To our Washington University community:

On university campuses across the country, concerns have been raised about the potential for changes in federal immigration law and policy that could impact the treatment of undocumented students. Though no formal proposals have been announced, we know this uncertainty is generating heightened anxiety for many in our community.

Mark S. Wrighton

On behalf of the university, I have joined other presidents and chancellors in urging federal elected and government officials to preserve — and even expand — the Deferred Action for Childhood Arrivals (DACA) program. Through DACA, more than 700,000 young people who were brought to the U.S. illegally as children have registered with the federal government in exchange for temporary relief from the possibility of deportation. In our letter, we stated that DACA is a moral imperative and national necessity that benefits not only the students in the program, but the country as a whole. We are monitoring this situation and will be a strong advocate for the continuation of DACA, should any proposals or changes to existing policy move forward.

In the meantime, I wanted to take this opportunity to reinforce with you all that we have no higher priority than the safety, well-being and academic success of all of our students, faculty and staff — regardless of immigration status, race, ethnicity, nationality or any other identity. On this point we will not compromise. Our university policies are clear: discrimination, harassment or assault will not be tolerated on our campuses.

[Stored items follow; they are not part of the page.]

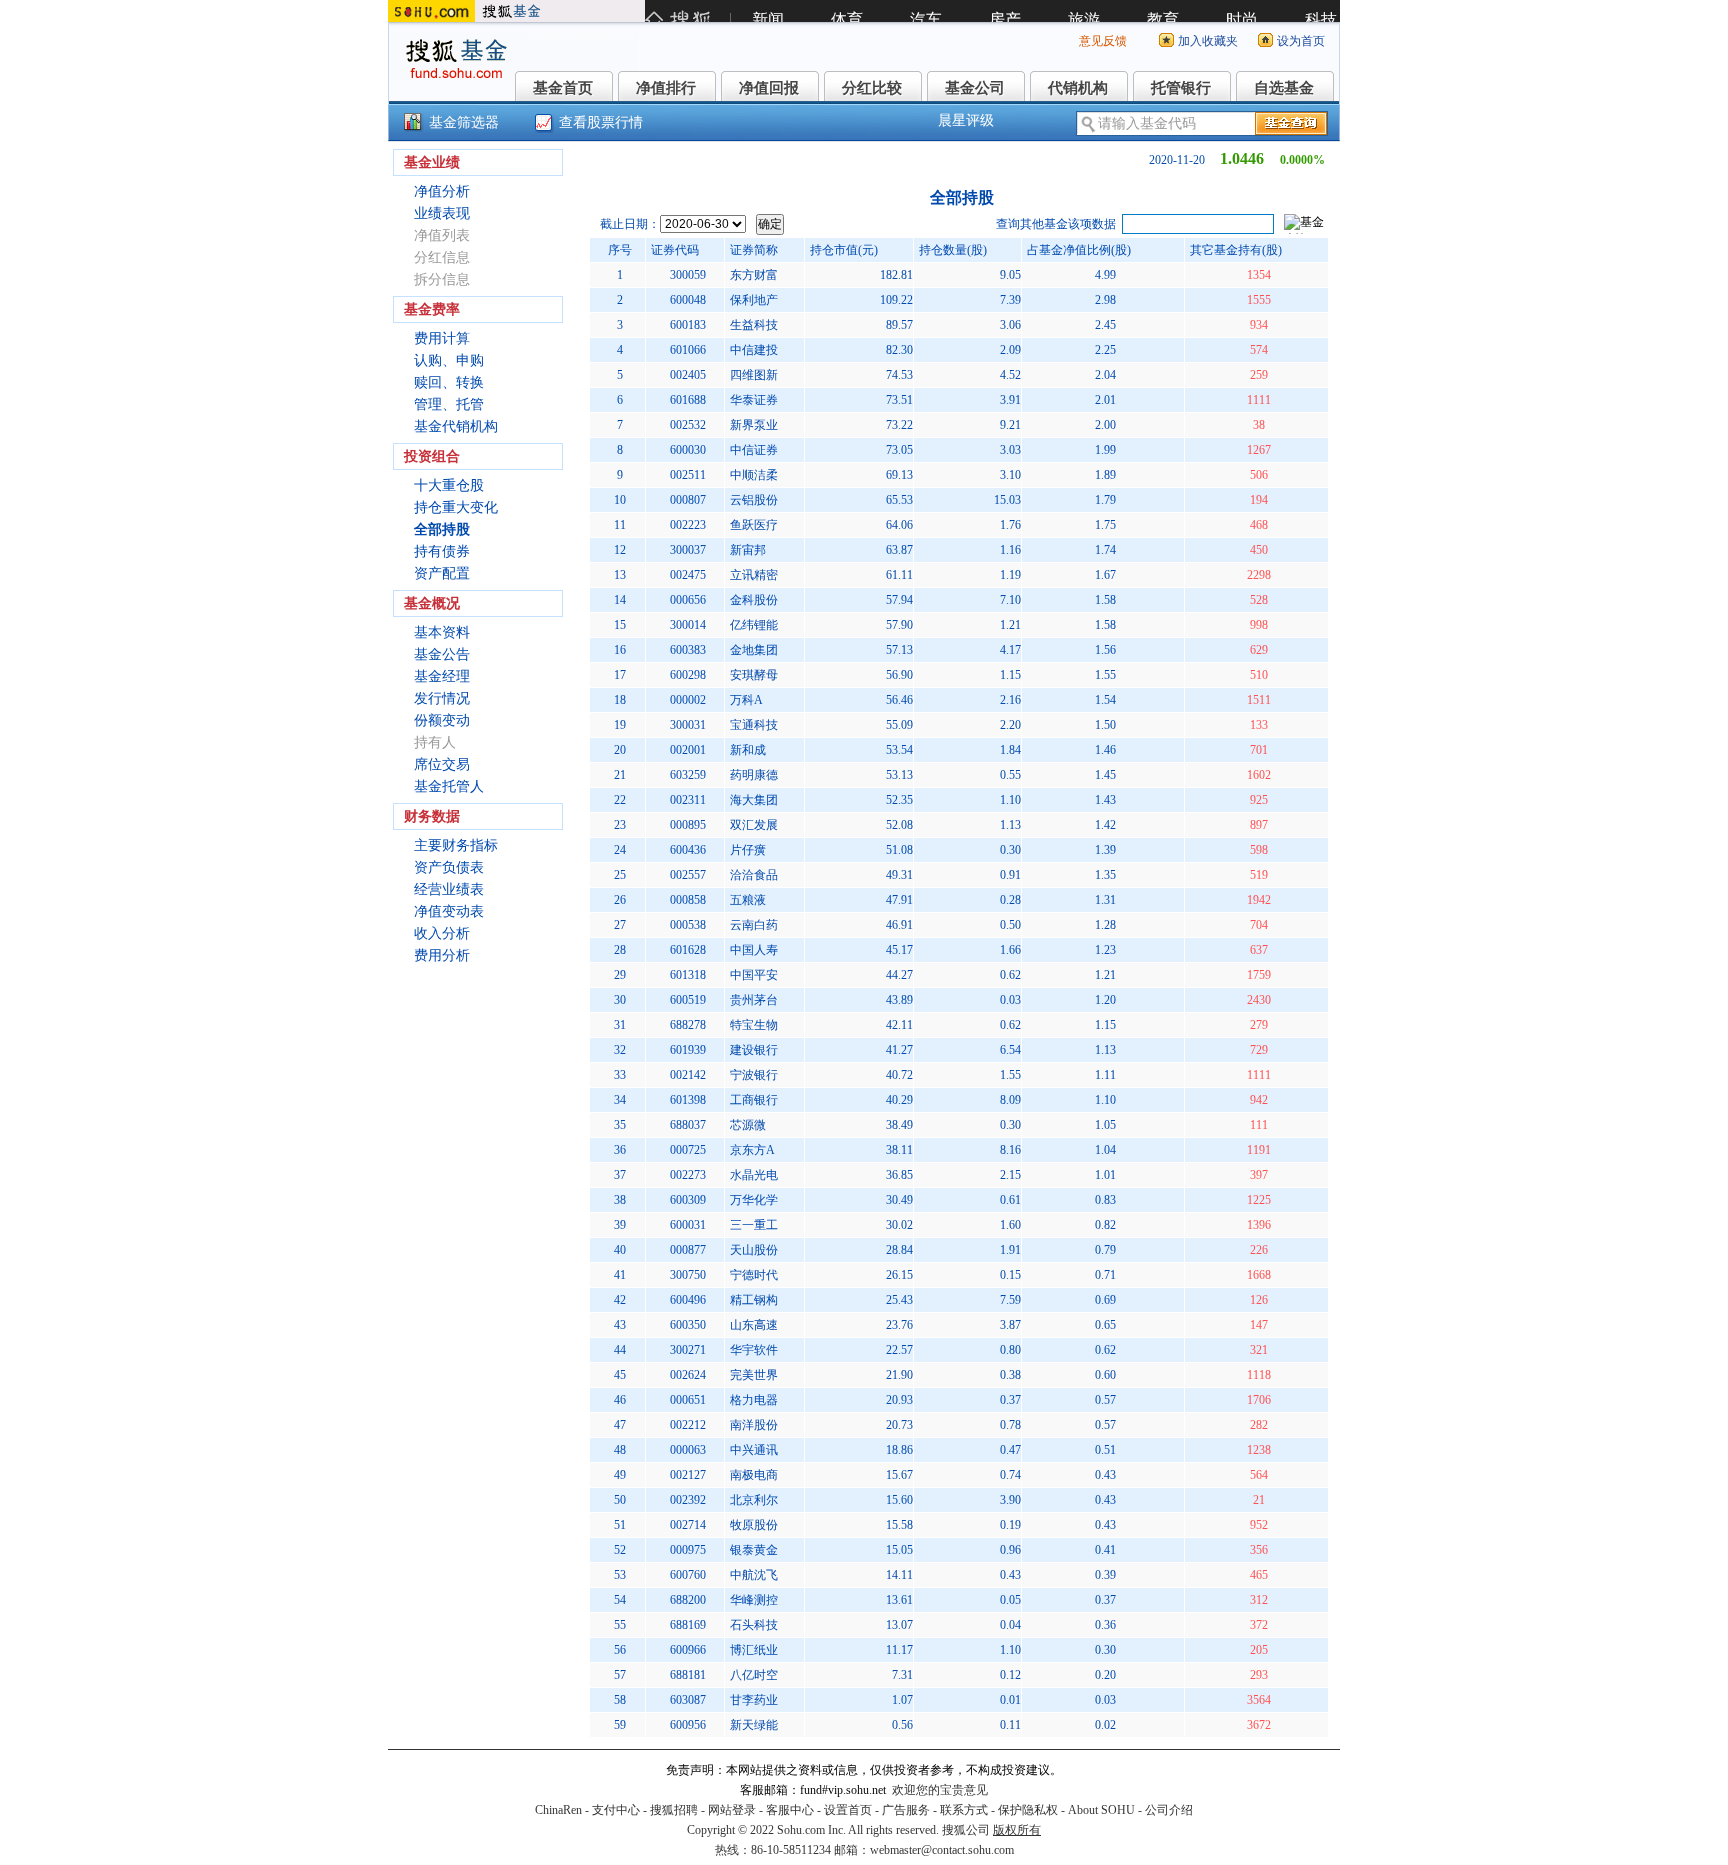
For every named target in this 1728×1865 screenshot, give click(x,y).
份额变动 (442, 720)
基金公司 (975, 88)
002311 (688, 800)
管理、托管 (449, 404)
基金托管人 (449, 786)
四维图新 (754, 375)
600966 (688, 1650)
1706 (1259, 1400)
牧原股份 (754, 1525)
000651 (688, 1400)
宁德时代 (754, 1275)
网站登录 (732, 1810)
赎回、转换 (449, 382)
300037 (688, 550)
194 (1259, 500)
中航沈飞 (754, 1575)
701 (1259, 750)
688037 (688, 1125)
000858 (688, 900)
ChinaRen (558, 1810)
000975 (688, 1550)
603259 (688, 775)
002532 (688, 425)
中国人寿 (754, 950)
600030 (688, 450)
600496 (688, 1300)
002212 (688, 1425)
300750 (688, 1275)
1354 (1259, 275)
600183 (688, 325)
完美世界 (754, 1375)
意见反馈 (1103, 41)
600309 (688, 1200)
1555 (1259, 300)
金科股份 (754, 600)
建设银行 (754, 1050)
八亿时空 (754, 1675)
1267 (1259, 450)
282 (1259, 1425)
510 (1259, 675)
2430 (1259, 1000)
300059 (688, 275)
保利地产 (754, 300)
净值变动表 (449, 911)
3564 (1259, 1700)
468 (1259, 525)
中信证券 (754, 450)
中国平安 (754, 975)
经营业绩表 (449, 889)
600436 (688, 850)
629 (1259, 650)
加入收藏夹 (1208, 41)
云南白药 (754, 925)
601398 (688, 1100)
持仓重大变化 (456, 507)
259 (1259, 375)
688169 (688, 1625)
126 (1259, 1300)
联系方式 (964, 1810)
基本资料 (442, 632)
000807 (688, 500)
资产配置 (442, 573)
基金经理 (442, 676)
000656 (688, 600)
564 (1259, 1475)
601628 (688, 950)
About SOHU (1101, 1810)
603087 (688, 1700)
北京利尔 (754, 1500)
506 (1259, 475)
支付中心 (616, 1810)
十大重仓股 (449, 485)
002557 (688, 875)
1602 (1259, 775)
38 (1259, 425)
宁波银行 (754, 1075)
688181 (688, 1675)
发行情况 (442, 698)
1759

Our university must be a place where we draw strength through our differences, and where all feel welcomed, respected and included. As a community, we must vigorously encourage the open exchange of ideas and perspectives. These are our core values. We all must embrace them.

It also is important for you to know that the Washington University Police Department (WUPD) works in partnership with our community to maintain a safe learning environment. Officers in the department are visible, accessible and dedicated to their primary goal: making sure that every member of our community and our visitors feel safe on and around our campuses. WUPD is not in the business of enforcing federal immigration law, nor do WUPD officers inquire about immigration status as a matter of course in carrying out their day-to-day responsibilities. That will not change.

I will close with two personal appeals:

First, if you are struggling — in any way — please take care of yourself and get the support you need. The university provides resources for students, faculty and staff, and we in the administration are available to offer assistance, as well.

Second, if you are motivated to do so, I encourage you to engage in the national conversation about the future of our immigration policies. Every one of you has an important perspective to share and is empowered to make a difference. This is one collection of opportunities to engage here in the St. Louis region. I am sure there are others as well.

I have no doubt that in our own university community we can set a tone and tenor for inclusion and the celebration of diversity, and we can work together to bridge our divides and treat each other with the respect and support everyone deserves. Please join me in recommitting ourselves to that goal.